Obama’s proposal to “codify” the norm of DOJ independence would require a cooperative Congress and a president willing to accept limits on executive power — both in short supply. Trump’s former personal lawyer, Todd Blanche, now serves as acting attorney general, blurring the line between legal counsel and political enforcer.

The situation echoes the Watergate era. Under President Richard Nixon, Attorney General John Mitchell — a former law partner — turned the Justice Department into a political weapon. After Mitchell left to run Nixon’s 1972 reelection campaign, the botched break-in at the Democratic National Committee headquarters and subsequent cover-up led to Mitchell’s conviction and Nixon’s resignation. Nixon then ordered Attorney General Elliot Richardson to fire special prosecutor Archibald Cox; Richardson and his deputy resigned in the “Saturday Night Massacre,” until Solicitor General Robert Bork finally dismissed Cox.

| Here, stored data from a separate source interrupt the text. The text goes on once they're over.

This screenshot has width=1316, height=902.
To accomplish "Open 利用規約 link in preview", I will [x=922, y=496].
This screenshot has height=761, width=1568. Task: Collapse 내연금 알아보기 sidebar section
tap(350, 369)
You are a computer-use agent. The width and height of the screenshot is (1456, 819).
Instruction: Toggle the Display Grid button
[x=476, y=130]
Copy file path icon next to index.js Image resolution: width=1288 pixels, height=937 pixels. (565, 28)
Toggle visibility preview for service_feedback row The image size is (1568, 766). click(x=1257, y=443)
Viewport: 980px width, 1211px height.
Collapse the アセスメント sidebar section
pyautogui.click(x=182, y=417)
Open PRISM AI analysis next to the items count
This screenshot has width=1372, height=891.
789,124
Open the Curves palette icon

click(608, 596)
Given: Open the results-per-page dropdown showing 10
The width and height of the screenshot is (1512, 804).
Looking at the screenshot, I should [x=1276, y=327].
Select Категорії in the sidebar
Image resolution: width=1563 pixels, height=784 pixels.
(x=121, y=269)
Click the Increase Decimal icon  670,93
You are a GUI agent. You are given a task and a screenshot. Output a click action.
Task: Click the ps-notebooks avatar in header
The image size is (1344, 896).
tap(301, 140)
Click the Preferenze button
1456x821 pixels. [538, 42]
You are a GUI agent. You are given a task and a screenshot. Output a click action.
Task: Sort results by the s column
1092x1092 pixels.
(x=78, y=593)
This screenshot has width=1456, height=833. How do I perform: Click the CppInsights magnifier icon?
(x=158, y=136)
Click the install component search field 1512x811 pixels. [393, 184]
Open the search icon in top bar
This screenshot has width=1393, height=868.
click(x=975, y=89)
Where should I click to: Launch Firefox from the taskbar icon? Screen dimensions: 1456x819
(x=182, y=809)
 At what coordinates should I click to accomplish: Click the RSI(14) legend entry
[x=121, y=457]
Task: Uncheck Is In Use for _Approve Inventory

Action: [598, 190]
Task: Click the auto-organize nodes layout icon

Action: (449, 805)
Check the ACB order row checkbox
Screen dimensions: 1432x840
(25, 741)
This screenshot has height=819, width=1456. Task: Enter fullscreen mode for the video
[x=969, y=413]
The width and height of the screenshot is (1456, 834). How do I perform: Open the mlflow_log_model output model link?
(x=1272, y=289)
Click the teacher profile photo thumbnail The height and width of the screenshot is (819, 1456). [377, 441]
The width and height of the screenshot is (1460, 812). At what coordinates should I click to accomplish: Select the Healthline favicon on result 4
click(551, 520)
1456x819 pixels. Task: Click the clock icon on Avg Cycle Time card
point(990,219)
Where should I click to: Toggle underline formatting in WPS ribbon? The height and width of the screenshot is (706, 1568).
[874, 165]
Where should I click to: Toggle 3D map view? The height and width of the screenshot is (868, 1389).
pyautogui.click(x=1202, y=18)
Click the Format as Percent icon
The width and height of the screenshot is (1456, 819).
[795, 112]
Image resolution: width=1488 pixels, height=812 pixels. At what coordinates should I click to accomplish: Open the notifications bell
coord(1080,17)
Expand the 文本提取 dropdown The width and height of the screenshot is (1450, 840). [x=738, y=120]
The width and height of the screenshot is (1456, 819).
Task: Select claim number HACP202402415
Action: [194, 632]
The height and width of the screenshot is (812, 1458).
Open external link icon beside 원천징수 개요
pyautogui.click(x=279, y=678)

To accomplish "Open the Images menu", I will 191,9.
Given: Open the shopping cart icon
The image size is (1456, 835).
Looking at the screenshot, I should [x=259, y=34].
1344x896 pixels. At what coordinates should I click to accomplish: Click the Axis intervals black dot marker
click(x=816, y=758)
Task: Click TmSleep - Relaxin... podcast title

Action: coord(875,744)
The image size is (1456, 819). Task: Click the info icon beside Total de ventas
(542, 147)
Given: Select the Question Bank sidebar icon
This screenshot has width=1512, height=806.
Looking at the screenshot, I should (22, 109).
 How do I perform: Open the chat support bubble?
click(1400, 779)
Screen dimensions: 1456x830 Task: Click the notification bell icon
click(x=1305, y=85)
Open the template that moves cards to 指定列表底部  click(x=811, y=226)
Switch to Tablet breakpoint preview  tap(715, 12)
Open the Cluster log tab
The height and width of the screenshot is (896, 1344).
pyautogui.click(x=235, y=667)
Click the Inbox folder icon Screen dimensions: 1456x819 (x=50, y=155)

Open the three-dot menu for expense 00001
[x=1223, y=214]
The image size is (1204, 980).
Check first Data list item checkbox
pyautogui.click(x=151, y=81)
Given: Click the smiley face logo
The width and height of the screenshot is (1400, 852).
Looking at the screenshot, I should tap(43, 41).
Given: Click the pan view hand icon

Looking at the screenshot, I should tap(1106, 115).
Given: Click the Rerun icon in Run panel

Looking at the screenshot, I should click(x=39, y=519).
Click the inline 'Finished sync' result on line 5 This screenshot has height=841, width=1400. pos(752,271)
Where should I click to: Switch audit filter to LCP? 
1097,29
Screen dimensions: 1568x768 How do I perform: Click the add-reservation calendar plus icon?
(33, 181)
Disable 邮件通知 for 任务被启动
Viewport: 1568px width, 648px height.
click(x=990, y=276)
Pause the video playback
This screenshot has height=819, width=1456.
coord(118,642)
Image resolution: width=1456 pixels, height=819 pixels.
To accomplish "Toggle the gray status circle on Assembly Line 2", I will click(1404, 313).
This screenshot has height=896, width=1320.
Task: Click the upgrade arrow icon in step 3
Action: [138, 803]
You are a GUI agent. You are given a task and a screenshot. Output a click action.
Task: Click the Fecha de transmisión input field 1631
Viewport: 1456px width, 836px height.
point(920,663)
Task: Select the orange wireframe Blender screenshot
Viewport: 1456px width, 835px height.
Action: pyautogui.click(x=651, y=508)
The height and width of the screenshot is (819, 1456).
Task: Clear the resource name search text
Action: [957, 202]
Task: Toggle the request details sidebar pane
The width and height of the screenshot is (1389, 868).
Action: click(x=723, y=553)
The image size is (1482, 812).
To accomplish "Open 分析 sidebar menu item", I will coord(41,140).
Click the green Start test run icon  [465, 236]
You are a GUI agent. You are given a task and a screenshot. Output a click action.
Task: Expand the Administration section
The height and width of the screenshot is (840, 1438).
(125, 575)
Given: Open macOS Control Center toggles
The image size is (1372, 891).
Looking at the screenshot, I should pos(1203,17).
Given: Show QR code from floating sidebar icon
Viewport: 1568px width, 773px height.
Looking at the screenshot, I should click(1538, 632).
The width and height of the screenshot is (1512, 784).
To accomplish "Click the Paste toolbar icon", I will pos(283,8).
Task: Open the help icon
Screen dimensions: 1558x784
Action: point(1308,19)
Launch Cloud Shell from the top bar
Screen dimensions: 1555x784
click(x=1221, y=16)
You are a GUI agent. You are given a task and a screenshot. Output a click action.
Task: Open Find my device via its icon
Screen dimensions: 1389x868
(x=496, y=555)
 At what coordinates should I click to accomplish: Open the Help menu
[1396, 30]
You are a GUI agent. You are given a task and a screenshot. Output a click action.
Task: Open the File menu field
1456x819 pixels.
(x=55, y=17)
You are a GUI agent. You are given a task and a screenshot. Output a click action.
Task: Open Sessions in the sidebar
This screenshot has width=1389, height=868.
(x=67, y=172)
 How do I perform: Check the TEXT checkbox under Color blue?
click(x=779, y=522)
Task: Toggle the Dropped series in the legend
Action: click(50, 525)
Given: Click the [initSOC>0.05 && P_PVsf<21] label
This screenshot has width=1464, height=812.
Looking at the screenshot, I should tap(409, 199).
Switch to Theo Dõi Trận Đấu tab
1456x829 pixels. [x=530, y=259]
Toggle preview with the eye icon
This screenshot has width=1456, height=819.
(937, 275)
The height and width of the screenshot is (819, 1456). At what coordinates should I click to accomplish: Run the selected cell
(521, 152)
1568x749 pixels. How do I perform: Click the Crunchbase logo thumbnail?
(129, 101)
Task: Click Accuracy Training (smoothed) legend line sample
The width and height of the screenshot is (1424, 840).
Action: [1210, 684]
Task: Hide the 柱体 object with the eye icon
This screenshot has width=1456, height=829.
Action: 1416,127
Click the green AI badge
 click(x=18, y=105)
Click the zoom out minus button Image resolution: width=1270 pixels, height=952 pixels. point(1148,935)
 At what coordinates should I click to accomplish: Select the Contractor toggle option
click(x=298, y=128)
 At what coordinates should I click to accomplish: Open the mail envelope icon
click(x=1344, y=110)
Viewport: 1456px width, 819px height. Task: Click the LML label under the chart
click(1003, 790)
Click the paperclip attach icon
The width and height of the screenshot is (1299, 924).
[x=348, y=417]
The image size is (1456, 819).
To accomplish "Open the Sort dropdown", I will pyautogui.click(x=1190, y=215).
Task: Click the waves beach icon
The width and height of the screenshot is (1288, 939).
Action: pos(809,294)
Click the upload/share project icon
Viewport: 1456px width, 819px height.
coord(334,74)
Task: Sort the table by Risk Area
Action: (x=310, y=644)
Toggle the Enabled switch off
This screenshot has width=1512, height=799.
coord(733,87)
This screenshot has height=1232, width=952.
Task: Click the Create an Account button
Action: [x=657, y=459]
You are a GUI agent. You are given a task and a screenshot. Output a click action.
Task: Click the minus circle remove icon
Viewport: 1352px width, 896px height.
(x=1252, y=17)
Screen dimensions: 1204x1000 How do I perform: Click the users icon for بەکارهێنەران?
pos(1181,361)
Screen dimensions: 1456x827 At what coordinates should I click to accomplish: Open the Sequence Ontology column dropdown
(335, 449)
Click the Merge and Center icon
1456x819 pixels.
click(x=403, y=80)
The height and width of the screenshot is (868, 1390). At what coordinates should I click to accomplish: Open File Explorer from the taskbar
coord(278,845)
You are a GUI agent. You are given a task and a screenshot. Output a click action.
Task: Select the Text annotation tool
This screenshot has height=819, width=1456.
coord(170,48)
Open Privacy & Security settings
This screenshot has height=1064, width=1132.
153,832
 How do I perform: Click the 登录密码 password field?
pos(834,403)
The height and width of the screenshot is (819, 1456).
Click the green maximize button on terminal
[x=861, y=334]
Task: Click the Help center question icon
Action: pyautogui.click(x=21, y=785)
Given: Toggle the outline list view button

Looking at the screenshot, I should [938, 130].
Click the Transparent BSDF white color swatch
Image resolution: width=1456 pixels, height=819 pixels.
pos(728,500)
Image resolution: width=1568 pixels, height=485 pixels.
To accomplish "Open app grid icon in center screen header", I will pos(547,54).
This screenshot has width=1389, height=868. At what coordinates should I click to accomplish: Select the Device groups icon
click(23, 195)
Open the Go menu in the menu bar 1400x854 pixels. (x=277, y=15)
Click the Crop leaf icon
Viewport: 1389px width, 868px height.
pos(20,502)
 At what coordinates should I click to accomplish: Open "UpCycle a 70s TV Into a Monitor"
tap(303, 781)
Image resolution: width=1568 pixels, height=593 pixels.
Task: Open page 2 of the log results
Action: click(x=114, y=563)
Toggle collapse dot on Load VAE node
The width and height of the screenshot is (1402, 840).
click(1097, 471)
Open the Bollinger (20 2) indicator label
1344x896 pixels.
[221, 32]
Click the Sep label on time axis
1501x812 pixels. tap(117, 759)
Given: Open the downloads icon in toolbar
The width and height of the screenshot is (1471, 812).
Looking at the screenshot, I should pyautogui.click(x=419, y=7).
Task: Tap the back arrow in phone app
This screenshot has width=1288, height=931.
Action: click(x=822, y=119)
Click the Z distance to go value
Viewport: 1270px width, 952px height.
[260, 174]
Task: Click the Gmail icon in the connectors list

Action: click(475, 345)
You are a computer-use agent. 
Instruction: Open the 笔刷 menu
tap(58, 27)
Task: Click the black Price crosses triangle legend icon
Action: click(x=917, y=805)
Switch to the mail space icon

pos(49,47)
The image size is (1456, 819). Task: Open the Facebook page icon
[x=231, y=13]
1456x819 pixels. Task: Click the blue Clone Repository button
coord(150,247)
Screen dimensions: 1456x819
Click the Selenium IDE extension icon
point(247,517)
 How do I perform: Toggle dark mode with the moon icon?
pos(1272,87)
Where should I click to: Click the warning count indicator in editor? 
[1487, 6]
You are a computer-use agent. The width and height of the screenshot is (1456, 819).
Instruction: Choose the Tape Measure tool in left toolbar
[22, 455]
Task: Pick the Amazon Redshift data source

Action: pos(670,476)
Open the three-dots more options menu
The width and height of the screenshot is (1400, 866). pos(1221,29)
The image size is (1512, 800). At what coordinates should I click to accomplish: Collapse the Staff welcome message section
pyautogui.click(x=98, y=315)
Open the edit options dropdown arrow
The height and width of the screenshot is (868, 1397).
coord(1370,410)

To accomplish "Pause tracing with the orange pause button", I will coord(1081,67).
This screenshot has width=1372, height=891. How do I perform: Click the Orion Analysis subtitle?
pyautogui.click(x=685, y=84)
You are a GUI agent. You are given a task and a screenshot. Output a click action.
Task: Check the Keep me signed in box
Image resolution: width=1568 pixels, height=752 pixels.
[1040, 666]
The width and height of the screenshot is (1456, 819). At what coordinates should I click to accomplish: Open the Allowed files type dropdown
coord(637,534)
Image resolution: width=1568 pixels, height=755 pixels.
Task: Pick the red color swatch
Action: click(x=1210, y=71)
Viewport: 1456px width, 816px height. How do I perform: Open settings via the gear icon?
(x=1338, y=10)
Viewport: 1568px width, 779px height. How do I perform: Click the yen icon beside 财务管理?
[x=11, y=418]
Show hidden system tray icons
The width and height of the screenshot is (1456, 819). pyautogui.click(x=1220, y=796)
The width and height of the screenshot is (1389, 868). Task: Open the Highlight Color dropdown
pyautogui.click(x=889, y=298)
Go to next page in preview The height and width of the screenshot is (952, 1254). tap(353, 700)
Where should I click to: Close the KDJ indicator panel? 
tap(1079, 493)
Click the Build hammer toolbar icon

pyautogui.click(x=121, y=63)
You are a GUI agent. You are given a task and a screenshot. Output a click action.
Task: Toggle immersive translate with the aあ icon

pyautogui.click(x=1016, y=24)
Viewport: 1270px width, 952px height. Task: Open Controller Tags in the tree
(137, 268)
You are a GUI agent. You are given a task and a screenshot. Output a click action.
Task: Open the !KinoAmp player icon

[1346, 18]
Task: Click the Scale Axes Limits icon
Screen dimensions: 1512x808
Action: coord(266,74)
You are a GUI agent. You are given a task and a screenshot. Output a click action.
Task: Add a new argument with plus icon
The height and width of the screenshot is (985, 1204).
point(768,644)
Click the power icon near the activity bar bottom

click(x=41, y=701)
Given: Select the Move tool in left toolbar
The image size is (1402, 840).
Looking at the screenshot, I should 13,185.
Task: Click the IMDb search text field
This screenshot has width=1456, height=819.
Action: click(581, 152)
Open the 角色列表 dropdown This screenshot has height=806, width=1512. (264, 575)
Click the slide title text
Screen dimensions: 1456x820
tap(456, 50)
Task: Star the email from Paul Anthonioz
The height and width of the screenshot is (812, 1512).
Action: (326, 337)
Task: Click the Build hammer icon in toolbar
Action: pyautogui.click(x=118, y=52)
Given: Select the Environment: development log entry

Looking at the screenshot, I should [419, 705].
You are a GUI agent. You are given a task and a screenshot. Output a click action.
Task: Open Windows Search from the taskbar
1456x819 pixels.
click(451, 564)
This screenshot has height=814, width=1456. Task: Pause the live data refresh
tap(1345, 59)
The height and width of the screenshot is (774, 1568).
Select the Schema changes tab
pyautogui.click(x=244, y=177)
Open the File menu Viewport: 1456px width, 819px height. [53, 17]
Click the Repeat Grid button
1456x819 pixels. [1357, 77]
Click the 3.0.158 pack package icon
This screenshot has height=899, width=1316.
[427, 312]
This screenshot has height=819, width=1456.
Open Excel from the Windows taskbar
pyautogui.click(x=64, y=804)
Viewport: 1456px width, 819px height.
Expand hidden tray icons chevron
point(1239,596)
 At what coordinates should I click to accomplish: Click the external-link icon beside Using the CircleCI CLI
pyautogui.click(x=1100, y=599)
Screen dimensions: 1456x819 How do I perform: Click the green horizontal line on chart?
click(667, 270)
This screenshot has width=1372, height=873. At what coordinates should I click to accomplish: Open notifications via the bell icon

The 1978 Ethics in Government Act created an independent counsel mechanism, later ruled constitutional by the Supreme Court in Morrison v. Olson (1988). But the law expired in 1999, replaced by Justice Department regulations under Attorney General Janet Reno. The Office of Special Counsel was supposed to insulate investigations from partisan manipulation, but instead became a political lightning rod. While it produced some successful prosecutions, the experience showed that no statutory fix can fully prevent a determined president from politicizing the Justice Department.

Restoring DOJ independence will require more than legislation. It demands a cultural shift — future presidents must respect the boundary, and Congress must reclaim its oversight role. As Trump’s shadow diplomacy has shown, the administration often bypasses traditional institutions. Whether the next Congress or president can reverse this trend remains an open question.

Don Wolfensberger, a 28-year congressional staff veteran and author of Congress and the People, notes that reforms can produce unintended consequences. But the core challenge is political will. Without it, Obama’s dream of a truly independent Justice Department may remain just that.